After a mishap on a race track, staying in the car -- unless it's on fire or about to catch fire -- until safety crewmen arrive always has been considered the smart thing for a driver to do.
"This is something NASCAR always reminds us of in the drivers' meeting," Nationwide Series driver Sam Hornish Jr. said yesterday.
Now, it's a rule.
After an incident at a dirt track in Canandaigua, N.Y., a week ago when NASCAR star Tony Stewart's sprint car struck and killed Kevin Ward Jr., who had climbed from his wrecked race and was walking on the track pointing at Stewart, NASCAR yesterday announced a regulation that requires drivers to stay belted in their car until help arrives.
The race in Canandaigua wasn't under NASCAR jurisdiction. Stewart was driving there for fun before the Sprint Cup race the next day at Watkins Glen, but it brought attention to a glaring loophole in the rulebook that needed closing.
"As we've demonstrated in our history, we are willing to react quickly to different incidents," Robin Pemberton, NASCAR vice president of competition and racing development, said. "It's not just about NASCAR, but it's all of sports and motorsports that we take note."

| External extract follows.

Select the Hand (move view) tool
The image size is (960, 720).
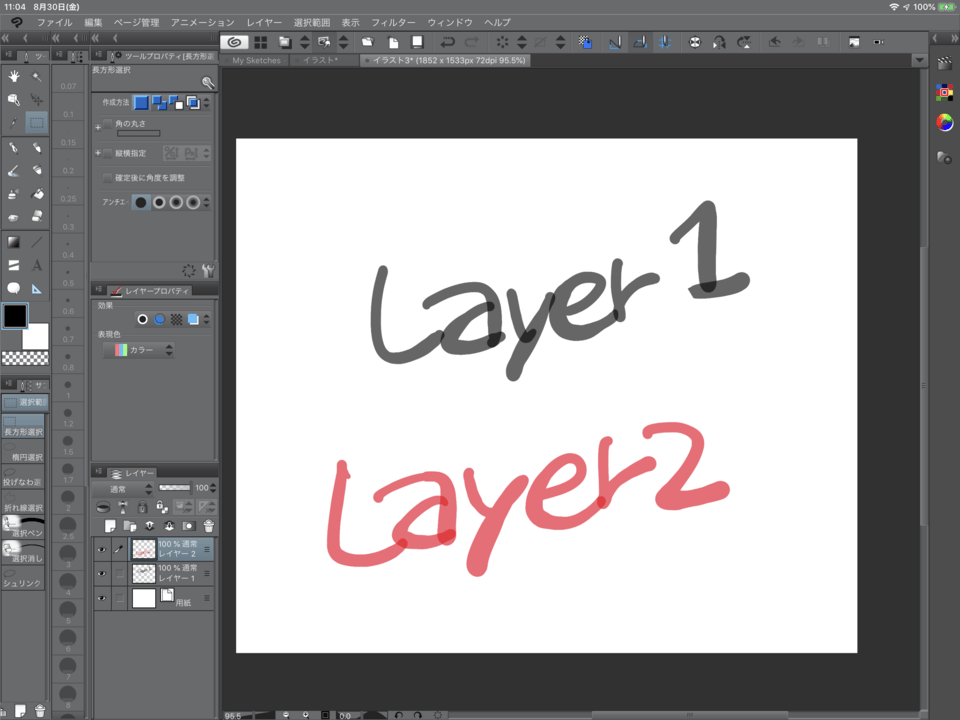14,77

The rule goes for all levels of the sanctioning body, including the Nationwide Children's Hospital 200 today at Mid-Ohio Sports Car Course. Hornish, third fastest in practice yesterday, and the rest of the drivers understand the red mist that sometimes can rule their emotions when things go wrong.
"Things do get heated," said Hornish, a Defiance, Ohio, native and the 2006 Indianapolis 500 winner. "Drivers get upset about either the way they've been treated on the racetrack or how they were raced. Everybody has a little bit different way of handling it. I'll be the first one to say I may not have always handled things the best way in my life.

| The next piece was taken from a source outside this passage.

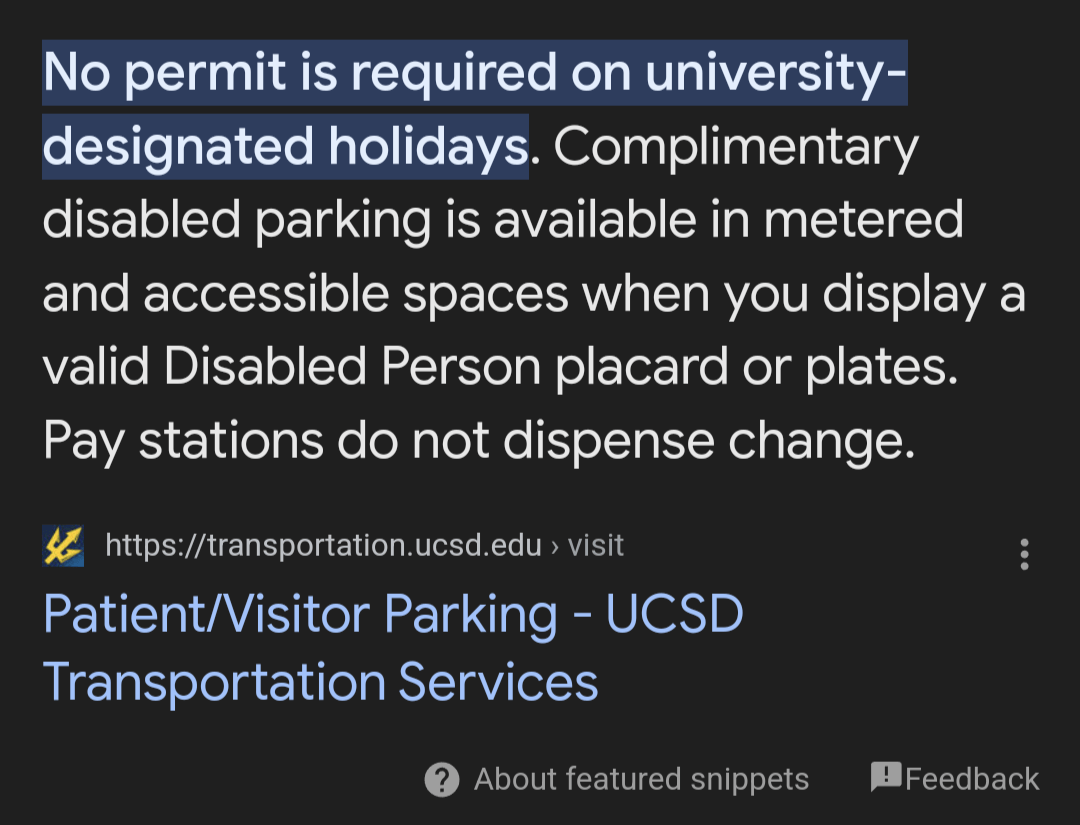
Task: Expand the breadcrumb chevron before 'visit'
Action: pos(556,546)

"And I feel like NASCAR and every form of motorsports is going to be looking at ways to correctly make rules to keep drivers safe, as well as in safe quarters and things like that."
Pemberton added that, more than anything else, the new rule forbids a driver on foot from going onto the track as other cars are going past.
"After being directed to exit the race car, the driver should proceed either to the ambulance or other vehicle or as otherwise directed by safety personnel or NASCAR official," Pemberton said. "At no time should a driver, crew member or members approach any portion of the racing surface or apron.
"At no time should a driver, crew member or members approach another moving vehicle. All vehicles not involved in the incident or that are able to continue afterward should slow down to a cautious speed," and drivers should refrain from weaving or moving out of line while following a pace car through an accident site.
Because whatever Stewart might have been thinking when he saw Ward coming toward him, had Ward stayed in his car, or at least off the racing part of the track, the tragedy would not have occurred. Now the guidelines -- which NASCAR always has espoused, veteran driver Brendan Gaughan said -- have been amalgamated into a rule.
"It's just common sense," said Gaughan, winner of the Nationwide race at Road America this year and fifth fastest in practice yesterday. "People have seen me many times get out of a race car and go argue with another driver, who was also parked. At the end of races, I've gotten out of race cars and gotten in fights."
Now, NASCAR "basically said is (it is going to) protect us from ourselves," Gaughan said. "Some people don't have that level head after an accident. Some, you want to get that immediate taste of vindication."
Last year's race at Mid-Ohio had some contentious moments, but as Hornish recalled, "There was more stuff that went on after the race was over (on the cool-down lap) than during the race."
Regan Smith was called in to take the place of Stewart in the Sprint Cup race at Watkins Glen last Sunday. Smith will race at Mid-Ohio today, and after being fourth fastest in practice, he said the new rule could serve as a cool-down period.
"I definitely think that's it good across the board that's out there now," Smith said. "If it gives us that one split second longer to sit in our car and maybe calm down and think things through a little bit, then that's great."